I thought about the advice I had freely offered and how I was once in her shoes though at the time, I had no idea what to do about it either. Further thinking led me to other pieces of advice I had so kindly doled out. I like to give advice, you know, because I’m so wise. Kidding. But I do give advice a lot. Usually I like to recommend that people try seeing from someone else’s point of view. I kept thinking about other pieces of advice I had given from the hefty, “Leave him!” advice to the more lowly, “Don’t forget to lock your car.” A resonating theme kept coming back to me:

Follow your own advice.

I then thought of my husband, a wonderful man who takes good care of me, my kids and all things electronic in our home. My advice usually is distributed to him in spades. (I’m not sure he always likes that but let’s pretend, ok?) My advice to him usually surrounds small things. I like to recommend that he pray more with the kids, clean up a little more or differently, wash the sheets, put gas in the car. As I was thinking about these things, I was thinking about how I need to do those things too! I need to take my own advice. I certainly could pray more with my kids. I could definitely clean up more. I can wash the sheets and many many years ago my big sister taught me how to put gas in the car.

I can follow my own advice!

Then I started thinking about the hard things. This evening (eventful day!) a friend called in tears. Her dear friend has suffered the worst imaginable losses: the loss of her child. I listened to my friend lament in sorrow for this poor mother and my heart went out to them both. My advice to my friend was to pray.

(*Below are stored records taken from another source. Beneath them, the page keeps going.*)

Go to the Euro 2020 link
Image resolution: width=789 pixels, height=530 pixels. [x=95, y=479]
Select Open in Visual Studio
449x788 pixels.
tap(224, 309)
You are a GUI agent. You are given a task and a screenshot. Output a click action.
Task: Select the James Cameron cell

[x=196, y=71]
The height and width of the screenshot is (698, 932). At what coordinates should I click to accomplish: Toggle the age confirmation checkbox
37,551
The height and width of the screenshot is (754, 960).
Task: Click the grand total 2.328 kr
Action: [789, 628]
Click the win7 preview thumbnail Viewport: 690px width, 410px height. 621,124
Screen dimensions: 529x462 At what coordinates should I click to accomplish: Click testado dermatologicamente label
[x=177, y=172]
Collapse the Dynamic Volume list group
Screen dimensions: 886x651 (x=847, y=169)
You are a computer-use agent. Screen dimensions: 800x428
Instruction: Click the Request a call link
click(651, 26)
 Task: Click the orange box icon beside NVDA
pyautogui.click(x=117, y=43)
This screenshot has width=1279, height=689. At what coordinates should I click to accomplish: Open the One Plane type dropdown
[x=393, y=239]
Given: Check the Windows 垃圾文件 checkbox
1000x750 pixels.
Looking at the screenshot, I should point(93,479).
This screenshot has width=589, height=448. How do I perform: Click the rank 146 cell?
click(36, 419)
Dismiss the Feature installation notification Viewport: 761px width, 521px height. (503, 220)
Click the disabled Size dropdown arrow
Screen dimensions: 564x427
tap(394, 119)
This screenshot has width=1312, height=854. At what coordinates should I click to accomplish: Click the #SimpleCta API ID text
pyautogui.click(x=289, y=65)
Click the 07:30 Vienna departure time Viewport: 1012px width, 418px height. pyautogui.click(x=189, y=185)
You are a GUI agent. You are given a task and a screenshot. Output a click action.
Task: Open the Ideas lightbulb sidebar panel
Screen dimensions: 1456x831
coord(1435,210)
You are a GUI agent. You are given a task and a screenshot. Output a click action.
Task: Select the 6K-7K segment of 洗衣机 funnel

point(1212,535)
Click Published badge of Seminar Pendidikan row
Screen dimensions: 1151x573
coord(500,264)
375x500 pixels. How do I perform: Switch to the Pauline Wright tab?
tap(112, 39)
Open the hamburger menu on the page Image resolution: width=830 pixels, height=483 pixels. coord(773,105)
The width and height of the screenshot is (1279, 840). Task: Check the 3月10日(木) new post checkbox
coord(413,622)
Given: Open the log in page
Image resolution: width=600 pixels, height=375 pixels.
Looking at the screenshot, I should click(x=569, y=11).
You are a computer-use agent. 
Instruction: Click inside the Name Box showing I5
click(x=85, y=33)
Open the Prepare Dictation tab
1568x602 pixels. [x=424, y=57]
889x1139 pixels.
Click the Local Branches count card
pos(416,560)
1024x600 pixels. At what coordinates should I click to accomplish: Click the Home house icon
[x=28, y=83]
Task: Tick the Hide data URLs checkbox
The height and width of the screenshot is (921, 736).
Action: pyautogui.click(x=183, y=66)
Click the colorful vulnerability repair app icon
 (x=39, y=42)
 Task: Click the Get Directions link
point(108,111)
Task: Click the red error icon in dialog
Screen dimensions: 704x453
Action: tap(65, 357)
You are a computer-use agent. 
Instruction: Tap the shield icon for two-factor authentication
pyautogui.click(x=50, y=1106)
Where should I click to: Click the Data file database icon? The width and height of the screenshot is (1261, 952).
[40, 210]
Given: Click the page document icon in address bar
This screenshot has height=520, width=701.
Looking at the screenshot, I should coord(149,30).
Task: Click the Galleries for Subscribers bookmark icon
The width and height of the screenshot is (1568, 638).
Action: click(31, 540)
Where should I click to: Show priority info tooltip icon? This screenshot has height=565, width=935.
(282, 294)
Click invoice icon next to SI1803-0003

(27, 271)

I told her to listen to God. I told her that God has a plan and we don’t know what it is but we must trust it!! Johnette Bankovic tells a story about when her son died in a tragic car accident. In her grief, she simply said, “Why? Why, God, why?” That was all she had the strength to do. God granted her the precious gift of an answer. He told her that He took her son at that time, because that was the best time in his life to take him so that he could be with God in Heaven. As a mother, my heart wrenches, but how can you argue with that?!?!? You can’t! You can never say to God, “That hurt too much! Let my son NOT go to heaven because his loss was too great.” No no no. You just say, “Oh. Ok then.” I truly love this story and have kept it with me so often so that when something truly horrific happens, I remember that God really does have an awesome plan, hurt though it may.

I told my friend this story and about how it reminds me that we are all really in His hands. My advice continued. “Don’t worry about your own pregnancy. Eat healthy and take care of yourself and your other child.” I said, “You can do nothing for your friend but pray and be there for her, even if far away and even if she isn’t seeing anyone right now.” I hung up the phone having dried some tears and hopefully with some peace.

Then I sat down and cried. I cried for my friend and her tendency to worry herself sick. I cried for this mother and her lost baby. I cried for my own children, beautiful and healthy. I cried for the two babies I have in heaven. I cried about another friend who showed me a lovely slideshow of pictures she had from her own baby’s funeral. I cried for the future. I cried over the future loss of my husband. I cried for the potential bad things that could happen to my own children. I cried about it all. My husband heard me and rushed to my rescue. I told him that I’m so afraid that the more children we have, the more likely something bad will happen to one of them. I wasn’t following my own advice.

Luckily, my husband was. He reminded me that we need to trust God. He reminded me that our children are a gift and God is in control. He reminded me to pray. He reminded me to stop worrying. And he reminded me that he loved me.

Sometimes it’s hard to take our own advice. But just as I should pick my own socks up off the floor every day, I also need to trust God at all times.